Un pregio del libro citato è la ricchezza di fotografie, bene scelte, che testimoniano e raccontano il profondo legame tra l’Italia e l’Argentina. Ci sono foto che illustrano luoghi e angoli, monumenti di Cañada de Gómez e Morrovalle, la trebbiatura del grano in Argentina e nelle campagne attorno a Morrovalle, le foto di nozze, la casa di Luigi Torresi in Argentina e quella paterna a Morrovalle, la prima macchina acquistata da Luigi Torresi, gli edifici religiosi a Morrovalle e a Cañada de Gómez, il lavoro nei campi con l’uso dei buoi nella campagna morrovallese, gli automezzi Iveco della ditta Traini & Torresi nella sede di Civitanova Marche e a ridosso del Colosseo a Roma, la chiesa di San Claudio al Chienti, il mulino Franceschetti, le feste in famiglia, gli incontri durante i viaggi in Italia di Luigi Torresi con i sacerdoti di Morrovalle e di San Claudio – Corridonia (MC), profondamente legati a Costantino Torresi il capostipite della famiglia.

Le note (pp. 197 – 218) rappresentano un valore aggiunto al volume.

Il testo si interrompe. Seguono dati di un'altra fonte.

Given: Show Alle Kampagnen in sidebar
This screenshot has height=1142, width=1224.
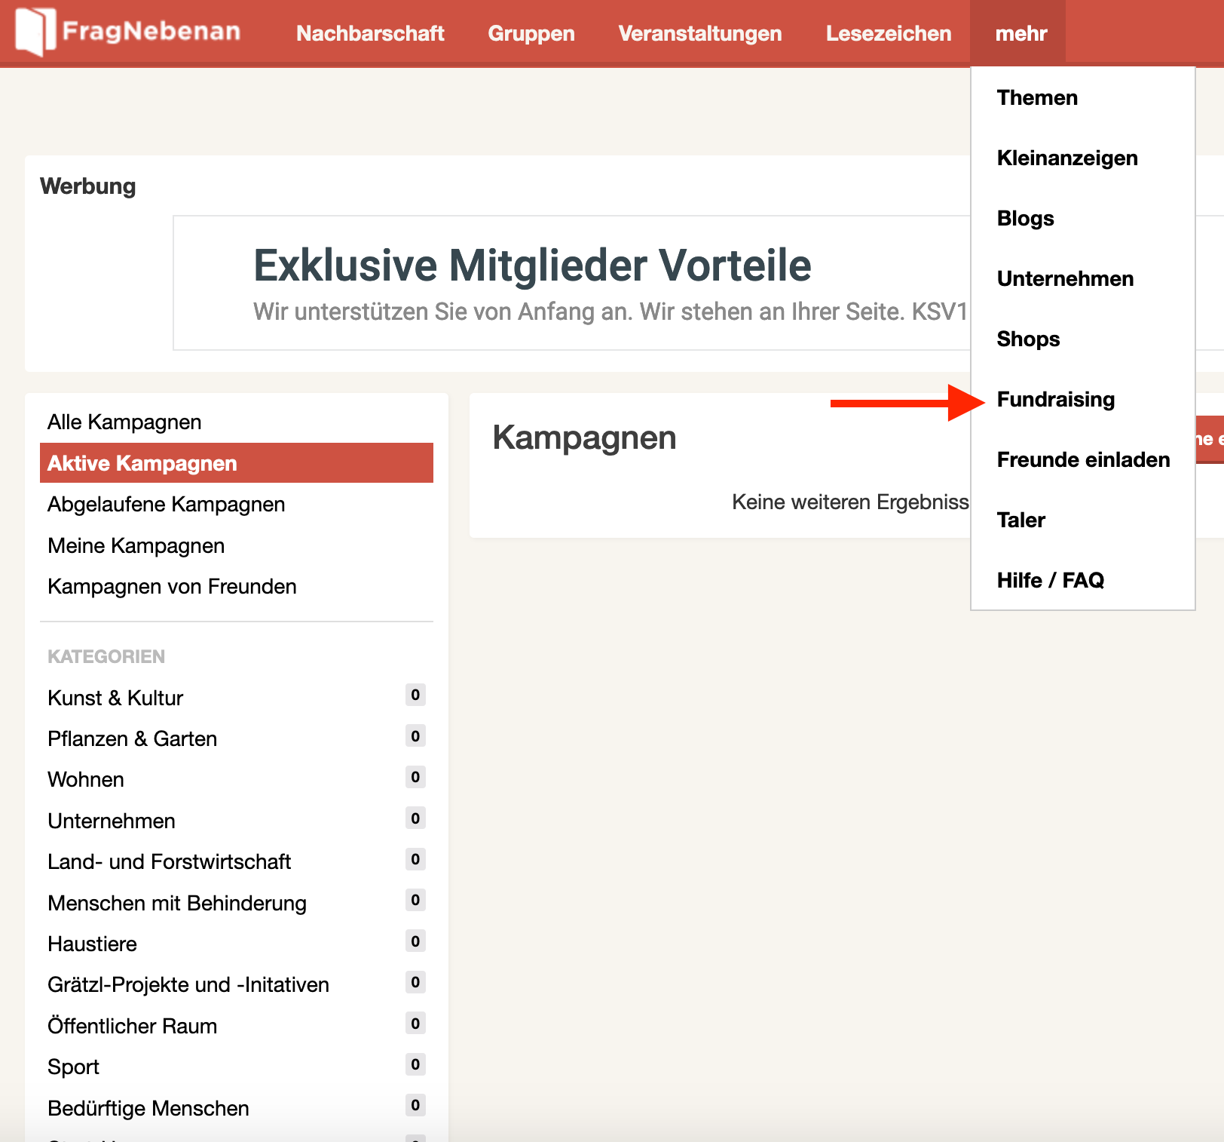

Sono ventidue pagine ricche di ulteriori notizie, frutto di minuziose ricerche fatte dal prof. Giuseppe Ascani, che non ha lesinato tempo e profondità di indagine. Alcuni termini, un tempo propri delle nostre campagne, oggi in disuso, sono rievocati con molta precisione. Zio Gino, lo chiamo così per ciò che ho detto nel testo, nella lettera (Ibidem, pp. 133 – 141) inviata da Morrovalle (MC) e indirizzata alla cognata Viola, rimasta vedova e con tanti figli da crescere, manifesta a lei tutta la propria vicinanza e affetto. Nello scritto accenna anche alla mancanza di braccia, indispensabili per la coltivazione del terreno; invece sono rimasti in pochi, in quanto Giovanni, l’altro fratello, che abita nel fondo di proprietà della parrocchia San Bartolomeo di Morrovalle, parte per il servizio militare il 17 aprile del 1928. Scrive Gino Torresi: “Così al lavoro siamo rimasti ormai Cric, Croc e Manico d’Ancì” (pag. 139). Insomma, quelli rimasti erano pochi (Cric e Croc) per di più deboli, perché manico d’Ancì significa avambraccio a forma di uncino.

E’ una espressione dialettale persa, così come è andato perso il termine “rapazzole”- “giaciglio rustico costituito da pali e traverse su cui viene steso un saccone di foglie secche” (Dizionario “Nuovo De Mauro”- fonte Internet). E’ una parola che sentivo spesso pronunciata da mio papà. Nella casa di campagna, a San Claudio, da ragazzo andava a dormire sopra questo giaciglio perché le camere di casa non bastavano per tutti. Nel libro la parola viene usata da Luigi Torresi che descrive brevemente la cuccetta del piroscafo San Giorgio che lo riporta in Argentina dopo il suo primo viaggio in Italia (ottobre 1947): “La mia cuccetta si trova al secondo piano di un letto a castello e con la suddetta sono subito in “rapazzola”. Il mio pensiero ritorna a quando giovane, per la prima volta in viaggio per l’Argentina, dovevo prendere la scaletta per raggiungere il letto o rapazzola marchigiana” (Ibidem, pag. 113).